Gênée, embarrassée par des politiques énergétiques inconsistantes, par la pression des écologistes et par ses retards dans la mise en œuvre de ses EPR, la France pourtant en pointe en matière de développement de l’énergie nucléaire et de retraitement, a perdu son leadership. Les Français devenus majoritairement des écolos anti-éoliens, anti-gaz, anti-pétrole, anti-bifteck, anti…, bref anti tout, auront repoussé, et failli anéantir l’expertise française en matière de réalisation de micros centrales nucléaires. Les tenants de l’ancienne économie auront, durant des décennies, opté pour le développement d’une filière d’EPR dont la rentabilité n’a jamais pu être démontrée[1]. Un peu partout dans le monde les opérateurs ont cherché, de préférence à des EPR de plus de 1000 MW, une solution en se tournant vers des réacteurs nucléaires de petite taille, les SMR pour « Small Modular Reactor » d’environ 300 Méga Watts. Ces dernières années différents projets ont été lancés dont celui, étonnant, d’une centrale nucléaire russe sur une plate-forme flottante pour alimenter des chantiers miniers en Sibérie. De leur côté, les Anglais devenus méfiants en matière de méga centrale, se sont tournés vers des solutions de micros centrales. Si les Français disposent d’un savoir-faire exceptionnel en matière de réacteurs miniaturisés à destination de leur marine[2], c’est Rolls Royce, déjà fournisseur de composants pour le nucléaire militaire français, qui s’est lancé dès 2020 dans un projet encore en développement de seize SMR de 400 W sur son territoire. La même année les américains obtenaient, malgré les réticences du Congrès, l’agrément pour lancer en 2029 l’exploitation de leur prototype proposée par la société NuScale et qui a démarré avec cinq ans de retard.
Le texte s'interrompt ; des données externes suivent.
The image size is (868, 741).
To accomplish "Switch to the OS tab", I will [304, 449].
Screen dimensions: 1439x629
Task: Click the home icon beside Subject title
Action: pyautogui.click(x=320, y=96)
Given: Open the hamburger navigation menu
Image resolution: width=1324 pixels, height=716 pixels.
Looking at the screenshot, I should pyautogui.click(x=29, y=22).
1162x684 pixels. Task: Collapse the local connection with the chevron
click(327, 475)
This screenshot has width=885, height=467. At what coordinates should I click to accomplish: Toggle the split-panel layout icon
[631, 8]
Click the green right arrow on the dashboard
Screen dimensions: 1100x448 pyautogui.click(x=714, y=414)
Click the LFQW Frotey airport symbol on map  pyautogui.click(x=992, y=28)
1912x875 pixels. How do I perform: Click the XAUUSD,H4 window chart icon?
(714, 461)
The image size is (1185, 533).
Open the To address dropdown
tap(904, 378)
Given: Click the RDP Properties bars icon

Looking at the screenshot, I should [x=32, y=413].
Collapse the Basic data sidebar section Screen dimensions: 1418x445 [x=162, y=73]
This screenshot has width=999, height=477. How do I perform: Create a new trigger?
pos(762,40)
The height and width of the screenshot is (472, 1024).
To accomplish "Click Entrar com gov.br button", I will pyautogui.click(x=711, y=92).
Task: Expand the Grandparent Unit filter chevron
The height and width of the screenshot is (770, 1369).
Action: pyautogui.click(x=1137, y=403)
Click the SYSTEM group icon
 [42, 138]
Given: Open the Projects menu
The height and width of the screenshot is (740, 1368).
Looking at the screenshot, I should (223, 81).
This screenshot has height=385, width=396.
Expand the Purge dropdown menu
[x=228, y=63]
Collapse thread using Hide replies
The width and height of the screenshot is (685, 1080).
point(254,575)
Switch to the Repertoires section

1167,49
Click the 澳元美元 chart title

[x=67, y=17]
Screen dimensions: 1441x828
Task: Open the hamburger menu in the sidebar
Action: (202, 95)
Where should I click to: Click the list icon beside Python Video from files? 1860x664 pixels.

Un blocage redoutable pour le maintien de notre expertise. Durant plus de vingt ans l’expérimentation des micro-centrales aura été bloquée en France face à des écologistes qui refusent de voir en l’électricité décarbonée qu’est le nucléaire, la solution à l’explosion des besoins en énergies, capable d’un rendement carbone comparable à celui des éoliennes et meilleur que celui des panneaux solaires ou même des énergies géothermiques[3]. Les bigots de dame nature semblaient avoir zappé que la France restait encore dépendante en matière d’énergies primaires et que le nucléaire n’est pas seulement une énergie propre, verte, mais un moyen d’économiser sur les importations d’énergies fossiles. Mieux encore, ces bigots qui nous jetaient à la figure les efforts de nos voisins ne savaient sans doute pas que ces derniers, en important massivement de l’électricité « verte » française amélioraient leur propre bilan carbone. Ils étaient vertueux grâce à notre production d’électricité d’origine nucléaire. Un comble ! Ces surplus vendus à nos voisins ont diminué avec la fermeture de certaines de nos centrales à gaz, charbon et bien sûr nucléaires. Finies les capacités d’entraide entre opérateurs sur le réseau intra-européen, finies les chiffres d’affaires d’exportation correspondants. Comme le marché c’est réduit que faire sinon augmenter le prix du KW/H. On a vite rattrapé les prix de nos voisins comme l’Allemagne, la Suède et d’autres encore qui étaient le double des années 2020[4].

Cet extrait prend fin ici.